__EXERCISE REQUIREMENTS__: Output exactly the lines below from the one containing "The height and width of the screenshot is (497, 1037)." to the last line, both included. Omit pictures.

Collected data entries

######

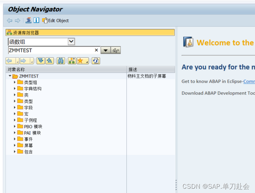Select the 屏幕 folder in the tree
This screenshot has width=255, height=193.
[28, 145]
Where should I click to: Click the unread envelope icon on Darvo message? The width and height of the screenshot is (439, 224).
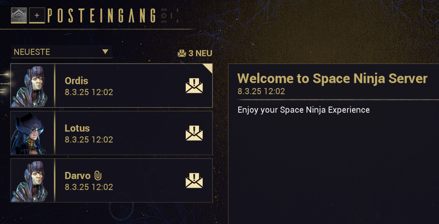[194, 181]
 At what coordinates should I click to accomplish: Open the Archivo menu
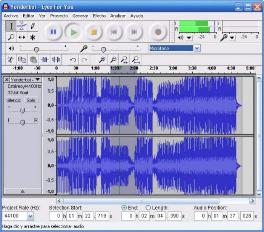click(x=11, y=16)
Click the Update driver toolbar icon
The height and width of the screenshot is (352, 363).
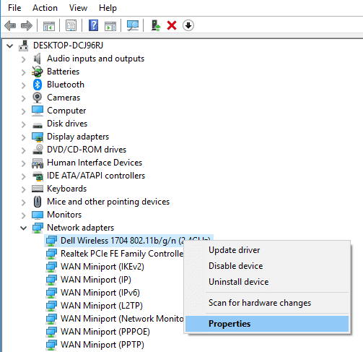coord(156,25)
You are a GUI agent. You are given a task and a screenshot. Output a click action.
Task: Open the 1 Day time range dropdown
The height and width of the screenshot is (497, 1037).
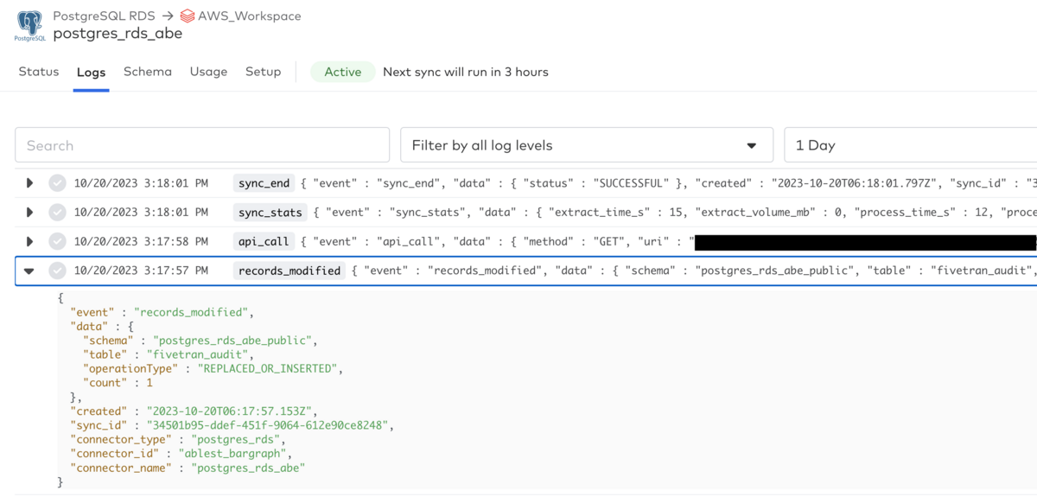coord(909,145)
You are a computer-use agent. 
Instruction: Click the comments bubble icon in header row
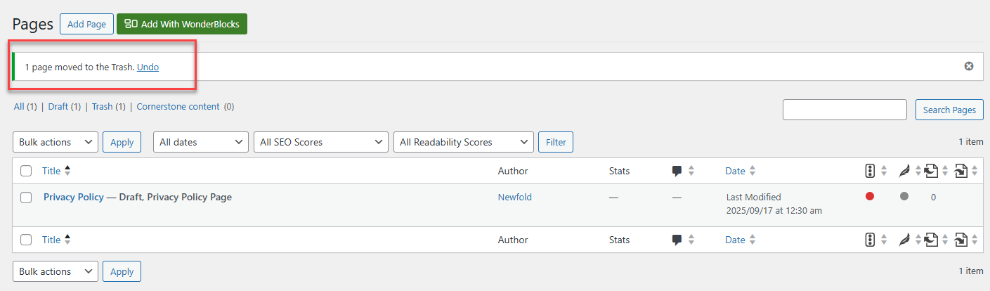(677, 171)
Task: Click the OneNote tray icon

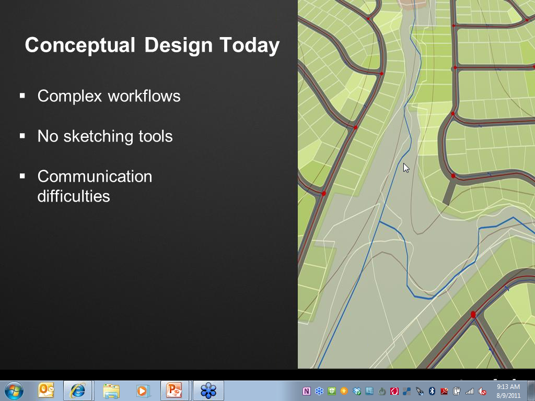Action: [x=306, y=391]
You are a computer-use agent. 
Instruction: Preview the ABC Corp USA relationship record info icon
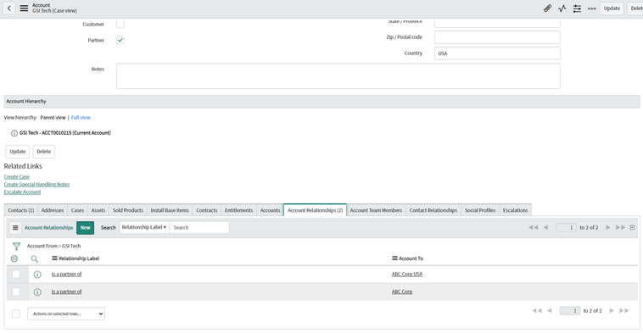pyautogui.click(x=37, y=275)
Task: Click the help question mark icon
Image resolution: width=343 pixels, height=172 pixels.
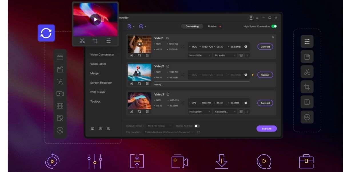Action: 100,129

######

__OUTPUT BELOW__:
The height and width of the screenshot is (497, 1037).
coord(909,145)
You are a computer-use agent. 
Instruction: Click the comments bubble icon in header row
(677, 171)
Task: Click the OneNote tray icon

Action: [x=306, y=391]
You are a computer-use agent. 
Instruction: Preview the ABC Corp USA relationship record info icon
pyautogui.click(x=37, y=275)
Task: Click the help question mark icon
Image resolution: width=343 pixels, height=172 pixels.
Action: 100,129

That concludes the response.